To simulate a scenario in which subjects are matched with respect to their ancestry, we simulated 2000 cases and 2000 controls from 4 underlying clusters with the probability (0.4, 0.3, 0.2, 0.1) of being in clusters 1, 2, 3 or 4, respectively. In the unmatched scenario with the same sample size, we generated 2000 cases from 4 clusters with probability (0.4, 0.3, 0.2, 0.1) and 2000 controls with probability (0.1, 0.2, 0.3, 0.4). To examine the effect of adding controls to the unmatched scenario, we simulated a pool of 2000 extra controls from 4 clusters with probability (0.1, 0.2, 0.3, 0.4). We then randomly added a varying number of controls (250, 500, 750, 1000, 1250, 1500, 1750, 2000) to the unmatched scenario. 10,000 SNPs in linkage equilibrium unrelated to disease status were simulated according to the model described in the previous section and were used to estimate the false positive rate. Twenty-four causal SNPs were generated with relative risks (R) of 1.2, 1.3, 1.4, 1.5 and minor allele frequencies (p) of 0.1, 0.2, 0.3, 0.4 and 0.5. The genotype frequencies for the controls were simulated as previously described. For the cases the genotype frequencies were computed as (Fst(1-p_{k}) + (1-Fst)(1- p_{k})^{2}, 2R(1-Fst) p_{k} (1- p_{k}), R^{2}(Fst p_{k} + (1-Fst) p_{k})) where R corresponds to the relative risk. These frequencies were scaled by the sum of the 3 genotype frequencies so that the probabilities added up to 1.

### Real Datasets

#### Human Genome Diversity Project (HGDP) Africans

Populations and Studies

Population/Dataset | N |
---|---|

Human Genome Diversity Project: African | |

Bantu | 20 |

Biaka | 31 |

Mandenka | 24 |

Mbuti pygmy | 15 |

Mozabite | 30 |

San | 6 |

Yoruba | 24 |

New England Centenarian Study (NECS) | 1341 |

Illumina Database | 3613 |

#### New England Centenarian Study (NECS) set

A subset of subjects from the New England Centenarian Study containing 1051 cases and 290 controls was used to test the algorithm. This study was approved by the Boston University Institutional Review Board. The initial PCA, containing 298,734 SNPs, identified many chromosomal regions with elevated SNP weights due to strong LD in those regions. We therefore removed SNPs in strong LD using the program PLINK [31] with a SNP window of 50, sliding window of 5 SNPs and removed 1 SNP from each pair of SNPs with r^{2} > 0.30. The final dataset contained 96,457 SNPs with a call rate greater than 95% and minor allele frequency greater than 5%. PCs from final dataset did not have elevated SNP weights for any chromosomal regions for the top 20 PCs. We found that setting the r^{2} threshold higher than 0.30 resulted in elevated SNP weights in many chromosomal regions. All subjects had a call rate greater than 93%.

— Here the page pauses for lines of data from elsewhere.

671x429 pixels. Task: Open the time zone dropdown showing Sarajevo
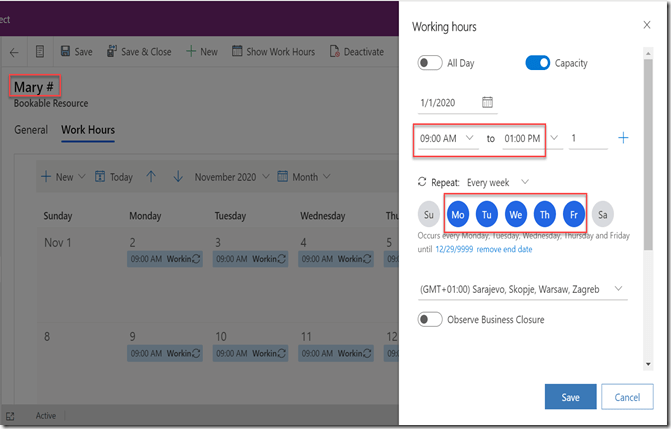pyautogui.click(x=522, y=289)
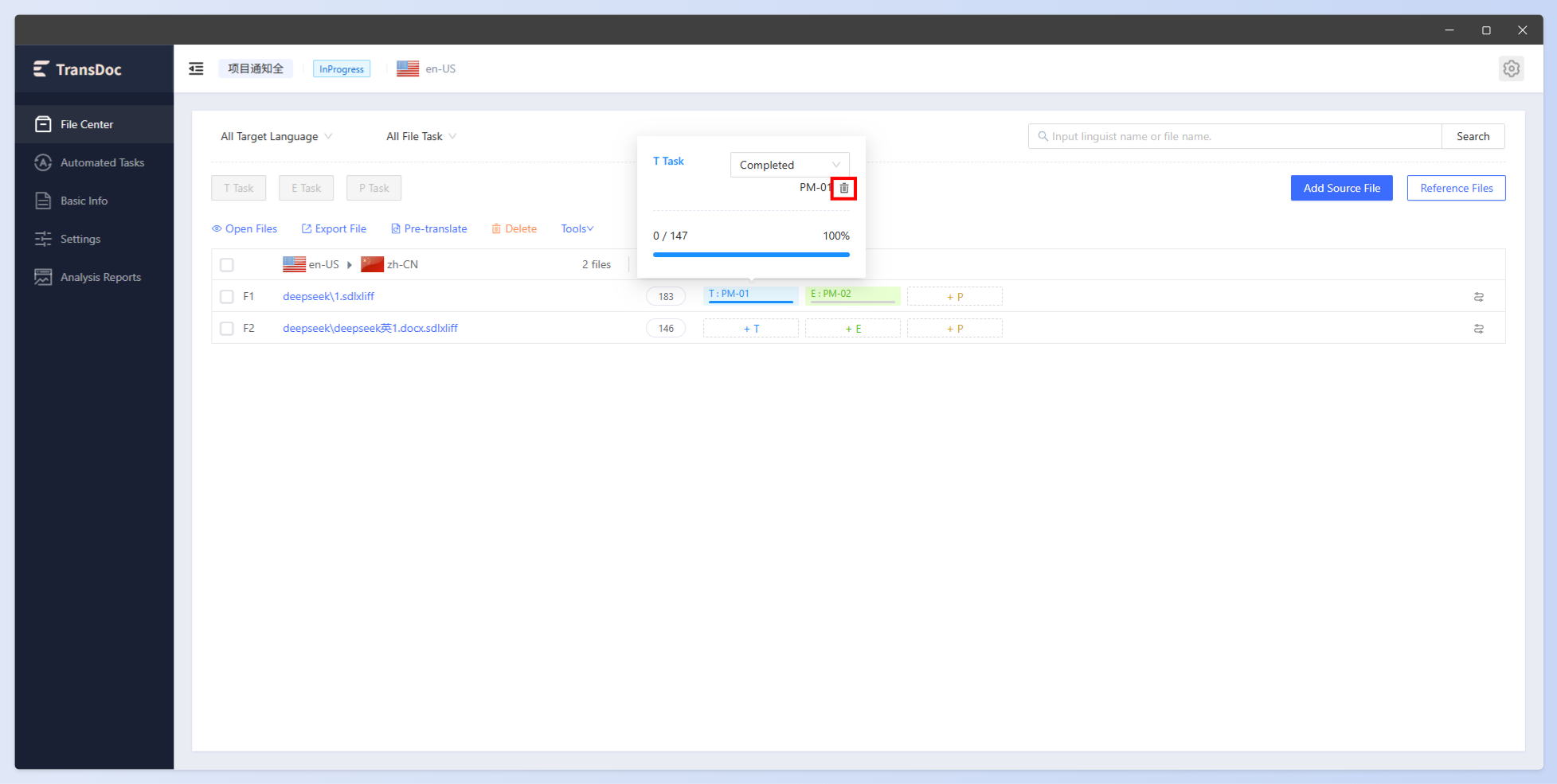This screenshot has height=784, width=1557.
Task: Tick the checkbox for file F2
Action: [227, 329]
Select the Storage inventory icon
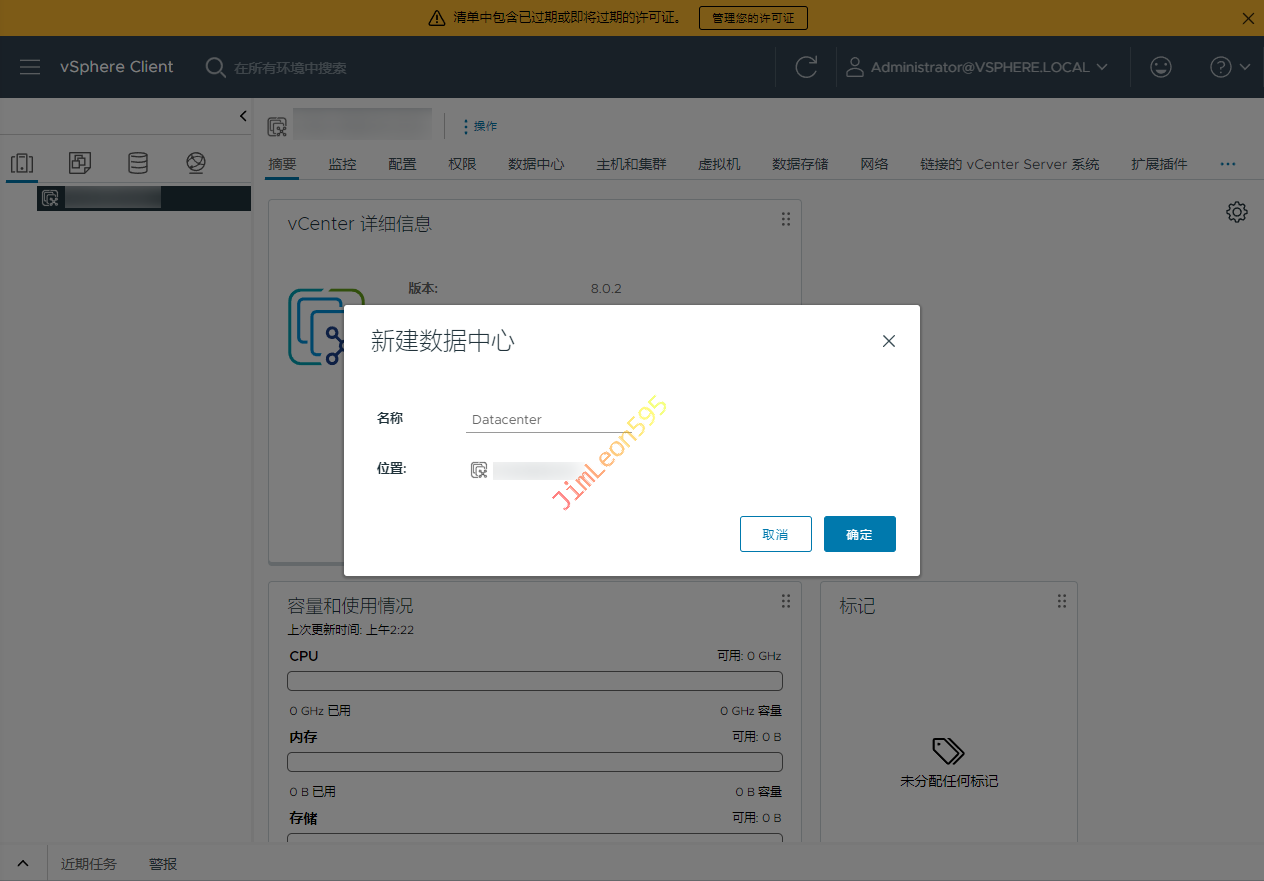 (138, 163)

#### NECS and Illumina Control set

3,613 controls labeled as Caucasian were selected from the Illumina control database (iControlDB) and combined with the NECS controls. There were 298,734 SNPs common to the NECS and Illumina datasets that had a SNP call rate > 0.95 and MAF > 0.05. SNPs in strong LD were removed using the program PLINK with a SNP window of 50 and sliding window of 5 SNPs and we removed 1 SNP from each pair of SNP with r^{2} > 0.30 leaving 97,508 SNPs for the analysis. A PCA was performed on the combined data. All subjects had a call rate greater than 93%. To check for differences between the two datasets, we compared the MAFs between the NECS dataset and Illumina controls. All SNPs had less than a 10% difference in MAFs between the two datasets and 99.9% of the SNPs had less than a 5% difference in MAF. We also compared the PCs using only the NECS dataset with the PCs using the NECS and Illumina datasets. We found that the top 4 PCs which were used for clustering were strongly correlated among the NECS between the two PCAs showing that the addition of the Illumina controls did not bias the results of the PCA. The correlation coefficients (Spearman) were 0.98, -0.89, 0.87 and 0.76 for the 1st-4th PCs, respectively.

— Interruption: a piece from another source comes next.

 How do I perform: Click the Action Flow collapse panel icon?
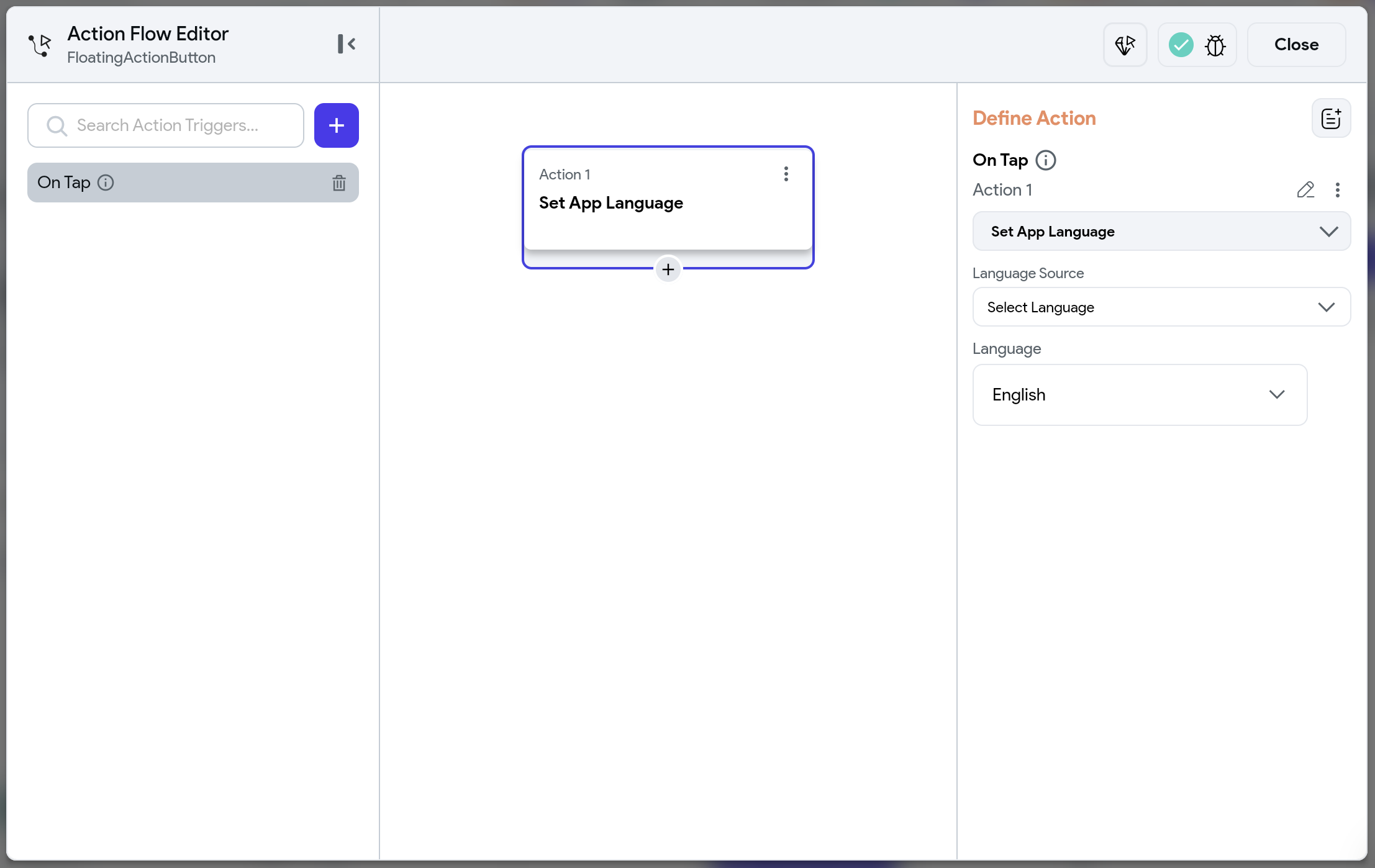pos(346,44)
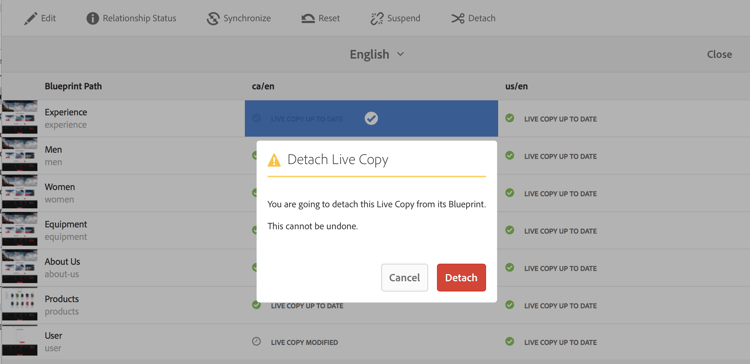This screenshot has height=364, width=750.
Task: Click the Detach scissors icon in toolbar
Action: 458,19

#### Principal component analysis

In all applications we used the principal components analysis implemented in the software smartpca [4] to detect population substructure among individuals with genome-wide data.

### Algorithm

The algorithm consists of the following components: 1) selection of informative PCs for the cluster analysis; 2) clustering to discover population substructure; 3) a novel score to select the best number of clusters that satisfy a variety of criteria.

### How Many Informative PCs?

The Tracy-Widom statistic can be used to identify the ancestrally informative principal components. However this statistic is very sensitive to the inclusion of SNPs in linkage disequilibrium (LD) and tends to identify a larger number of PCs [19, 32]. Typically, investigators use the first 10 PCs although this choice is somewhat arbitrary. We identify informative PCs for the algorithm by displaying the results of the PCA in a heatmap and by the use of a scree plot [33] which plots the natural logarithm of the eigenvalues.

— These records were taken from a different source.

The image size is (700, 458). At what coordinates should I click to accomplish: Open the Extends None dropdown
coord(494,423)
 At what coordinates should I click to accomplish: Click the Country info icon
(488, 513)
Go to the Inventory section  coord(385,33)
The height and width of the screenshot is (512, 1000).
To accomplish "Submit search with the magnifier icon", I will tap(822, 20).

We display the top 20 principal components in a heatmap in which the color of each cell (i, j) represents the value of the principal component in column j for the subject in row i, standardized by row. We order the rows using hierarchical clustering so that individuals with similar values for PCs are arranged next to each other. The heatmap highlights the most evident groups and the number of PCs that determine these groups. Because the interpretation of the visual display is subjective, we also use a scree plot of the natural logarithm of the eigenvalues to identify the important PCs. A scree plot graphs the log of the eigenvalue for each PC versus the PC numbers, and the appropriate number of PCs is identified by a "kink" in the plot after which we observe a relatively straight line (Figure 1).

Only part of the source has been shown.